Fighting for historic Tribeca

| 17 Feb 2015 | 01:03

Residents scramble to landmark a 120-year-old building slated for demolition

TRIBECA The noble fortress on the edge of Tribeca is not going to surrender quietly.

The building located at 67 Vestry Street was once home to a number of prolific New York artists but now the warehouse-turned-creative space is at risk of being torn down. That's unless the current residents, with help from a local preservation society, can convince city officials that the nearly 120-year old structure is worth restoring.

Developer Aby Rosen purchased the nine-story building overlooking the Hudson River in 2005 and, in February, announced his intention to demolish it to construct a 11-story, 42-unit monolith in its place.

However the residents who live there now warn that Rosen's approach would take away one of the few artifacts still surviving from early New York. They're campaigning to have the building included in the Tribeca landmark district, a process that can take years but could be 67 Vestry's only hope to stay standing.

Originally designed by Frederick Dinkelberg ? who, along with Daniel Burnham, also designed the Flatiron Building ? 67 Vestry was constructed in 1897. The Great Atlantic and Pacific Tea Company (now known as A&P) used it as a warehouse for the Washington Market. It was here where hundreds of regional farmers would congregate daily, shouting over each other for the attention of shoppers hoping to buy vegetables from New Jersey or a basket of strawberries from as far south as the Carolinas.

This rich history should not only be preserved but celebrated, says Lynn Ellsworth, the chair of Tribeca Trust, a small organization working to ensure that modern skyscrapers will coexist alongside historical landmarks. She said 67 Vestry's inclusion on the landmark directory is vital if the community wants to remember a bygone era.

"The owner may not be interested in being in the historic district but it's not just his judgment call on this," Ellsworth said. "Historic districts create a large public good that endures through time and its there for the benefit of many generations."

The now nearly forgotten market was closed in the mid-20th Century.

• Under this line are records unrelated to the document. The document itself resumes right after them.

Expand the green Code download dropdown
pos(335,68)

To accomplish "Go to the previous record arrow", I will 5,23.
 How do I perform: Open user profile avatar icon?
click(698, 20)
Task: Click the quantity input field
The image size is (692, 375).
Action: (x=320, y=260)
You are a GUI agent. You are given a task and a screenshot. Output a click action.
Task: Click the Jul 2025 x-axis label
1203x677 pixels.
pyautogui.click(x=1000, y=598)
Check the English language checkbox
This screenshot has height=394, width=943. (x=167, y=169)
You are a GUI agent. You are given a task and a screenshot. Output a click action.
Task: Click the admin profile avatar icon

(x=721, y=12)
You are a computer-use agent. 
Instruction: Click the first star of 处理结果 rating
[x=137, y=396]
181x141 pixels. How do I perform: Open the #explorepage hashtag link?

What was once a crucial link between New York and the surrounding area, though, was transformed into a bohemian's dream.

By the 1970s and '80s a thriving art community had taken root inside 67 Vestry, with Andy Warhol, sculptor John Chamberlain, playwright Robert Wilson, and others taking up some of the residential space. The German auteur Wim Wenders even displayed the building prominently in the 1977 film, "An American Friend," starring Dennis Hopper.

Decades later the building has become a neighborhood touchstone, with artists, architects and others proud to take up 15 of the 24 rent-stabilized units. Members of We Are 67 Vestry Street, a group of residents dedicated to raising awareness about the building's history and its current difficulty, said that nine former tenants have been evicted since Rosen's purchase and the vacant space will likely remain that way at least until the landmark battle is resolved.

This building is one of only four remaining waterfront buildings from the Tribeca of a century ago. None of the them have been granted landmark status, and two of the four could be demolished in the near future.

Ms. Ellsworth, who compared the building's facade to that of a fortress, said developing the area through preservation and re-adaptive use would be the smart public decision. Groups like hers are not opposed development, only change that refuses to recognize New York's distinct history.

"I think there's another notion to modernity, where you have a connection to the past instead of alienation and divorce from it," she said. "I want to feel like part of the stream of it. I think a lot of people do, and I do not feel alone in this."